Adjustable Rate Mortgages (ARMs)
An adjustable-rate mortgage (ARM) is a home loan with an interest rate that varies according to the benchmark it’s tied to. There is usually an initial fixed (also known as an “introductory) period, during which the rate doesn’t change. After this, the rate will adjust on a regular basis, such as annually. The terms of an ARM loan, including the introductory period, frequency of adjustment, and cap on how much the rate can change, are pre-determined by the lender. BTC Bank proudly offers ARM loans to homebuyers in Northwest Missouri and Lamoni, IA.
Benefits of an ARM Loan
- Potential for a lower monthly payment
- Periodic and lifetime caps on how much the interest rate can change
- A lower rate during the fixed period helps you accumulate equity
- Good for homeowners who plan to sell the house within 5-10 years
When to Choose a Variable Rate Mortgage
The primary appeal of an ARM loan is the initial lower rate during the fixed period. However, when you choose a variable rate mortgage, you take the risk that interest rates will rise in the future. That’s why ARM mortgages may make the most sense for buyers who don’t plan to stay in the house long-term (if you’re buying a ‘starter house,’ for example). You can also refinance into a fixed-rate mortgage if you do end up staying in the house and market rates rise.
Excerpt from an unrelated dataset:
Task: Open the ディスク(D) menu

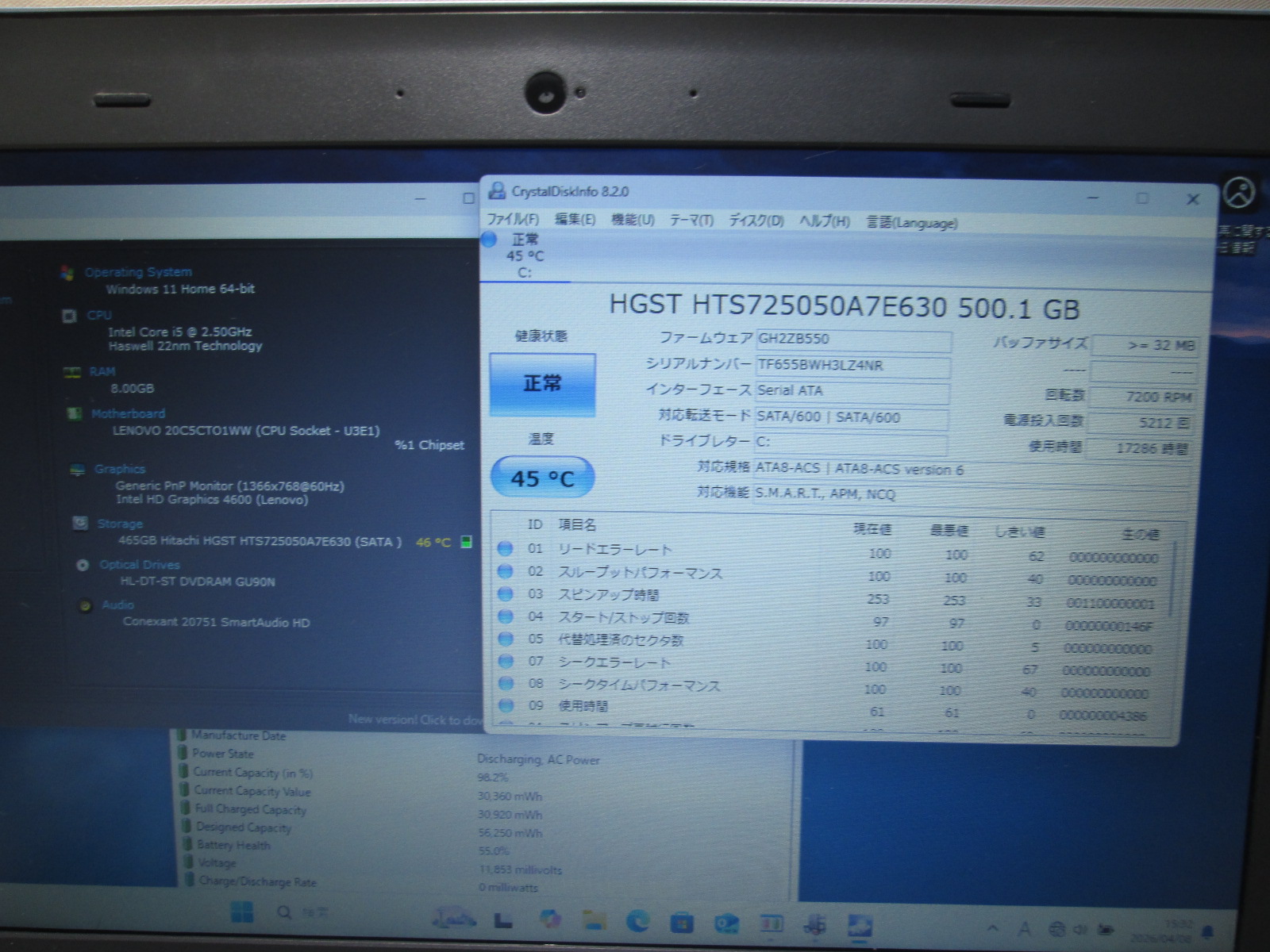Action: pos(756,221)
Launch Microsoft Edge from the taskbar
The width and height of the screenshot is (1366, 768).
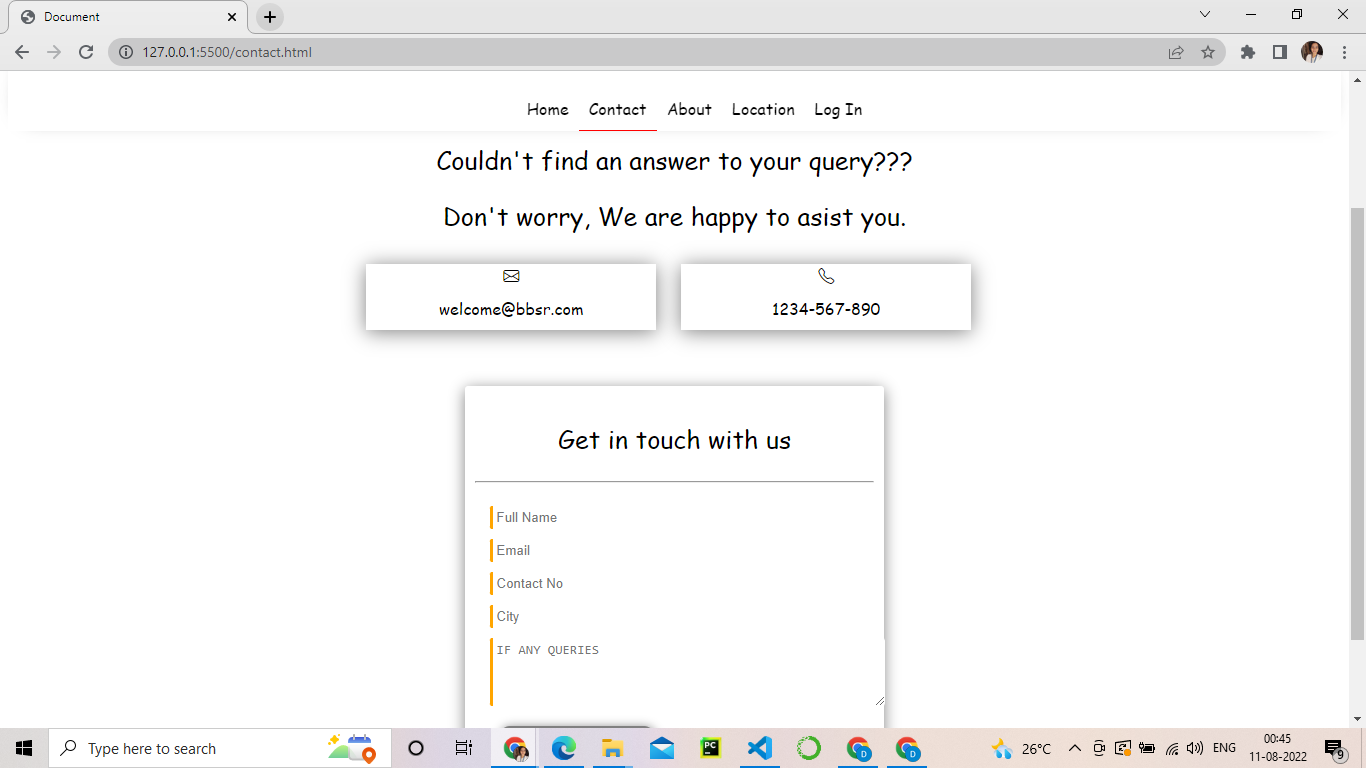click(563, 747)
Learn more about ARM Loans from your Community Mortgage Lender
Since 1919, BTC Bank has provided personal customer service to local communities in Northwest Missouri. We have a rich history of helping our customers become homeowners and we can help you, too. To explore the benefits of adjustable-rate and conventional mortgages, and explore all of our home loan options, visit a BTC Bank branch near you or contact us today. We have 12 convenient locations in Albany, Beaman, Bethany, Boonville, Carrollton, Chillicothe, Gallatin, Maysville, Osborn, Pattonsburg, and Trenton, MO; and Lamoni, IA.
ARM Loan FAQs
What factors affect an Adjustable-Rate Mortgage?
- Introductory interest rate
- Length of the introductory period
- Frequency (such as one year) of the interest rate change after the introductory period
- The index the rate is tied to
- The margin of percentage points your lender adds to the index rate
- Periodic and lifetime rate caps
- Payment cap
Will adjustable-rate mortgages go up?
Your ARM loan rate may rise after the initial fixed period if the index it’s tied to also rises.
How often do adjustable-rate mortgages change?
Both the length of the initial fixed period and the frequency of rate change afterward are determined upfront. For example, a 5/1 ARM loan will have an introductory fixed-rate period for five years and the rate will adjust every year after that.